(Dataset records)
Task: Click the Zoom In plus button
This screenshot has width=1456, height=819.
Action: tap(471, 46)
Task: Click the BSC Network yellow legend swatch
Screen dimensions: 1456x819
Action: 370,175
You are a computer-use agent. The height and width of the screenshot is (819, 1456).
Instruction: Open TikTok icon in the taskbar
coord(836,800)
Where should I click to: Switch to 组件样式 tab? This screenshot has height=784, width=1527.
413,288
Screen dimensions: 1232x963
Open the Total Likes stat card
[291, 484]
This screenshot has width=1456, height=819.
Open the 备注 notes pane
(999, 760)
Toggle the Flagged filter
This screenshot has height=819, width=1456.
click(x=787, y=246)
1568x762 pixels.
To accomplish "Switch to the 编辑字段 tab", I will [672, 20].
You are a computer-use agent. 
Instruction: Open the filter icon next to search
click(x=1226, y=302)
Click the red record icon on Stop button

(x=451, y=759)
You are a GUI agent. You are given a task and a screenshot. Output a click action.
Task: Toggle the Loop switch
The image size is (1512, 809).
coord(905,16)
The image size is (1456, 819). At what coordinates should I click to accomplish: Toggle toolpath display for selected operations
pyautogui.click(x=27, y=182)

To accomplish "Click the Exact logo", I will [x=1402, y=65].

_EXERCISE_: Which lines above hold the string "computer"? Show each of them.

_FINISHED EXERCISE_:
You are a computer-use agent. The height and width of the screenshot is (819, 1456).
You are a computer-use agent. 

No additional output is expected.